Stored records
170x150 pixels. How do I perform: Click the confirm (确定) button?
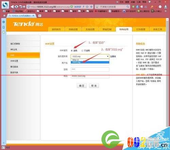click(82, 86)
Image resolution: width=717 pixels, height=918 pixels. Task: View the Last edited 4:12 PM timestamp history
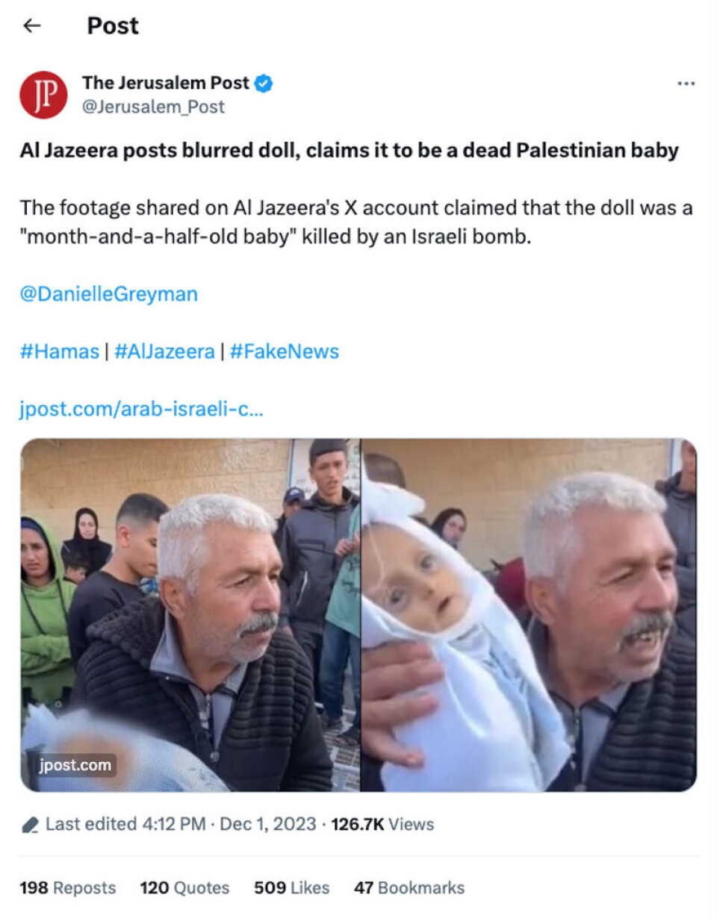[x=125, y=825]
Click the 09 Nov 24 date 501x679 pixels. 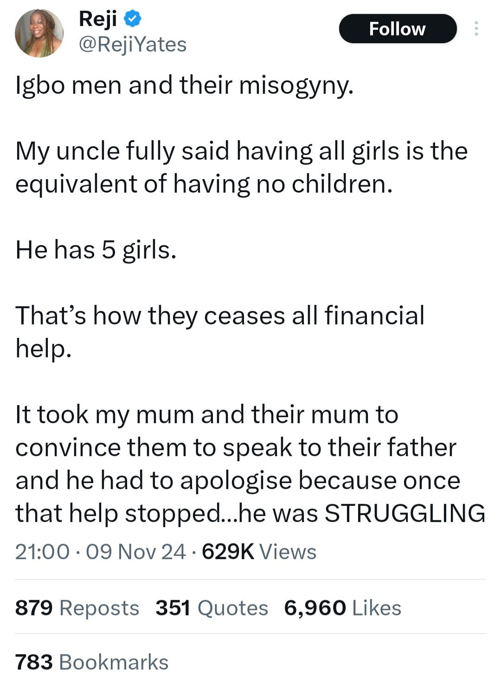[x=135, y=552]
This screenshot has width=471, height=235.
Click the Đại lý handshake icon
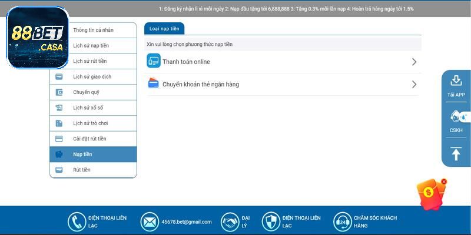pos(230,221)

DESCRIPTION OF THE TASK:
Beginning with the line that contains "This screenshot has width=471, height=235." and ending with the last line of the entries above, repeat each line exactly, but not the pictures.

RESPONSE AREA:
This screenshot has width=471, height=235.
Click the Đại lý handshake icon
pos(230,221)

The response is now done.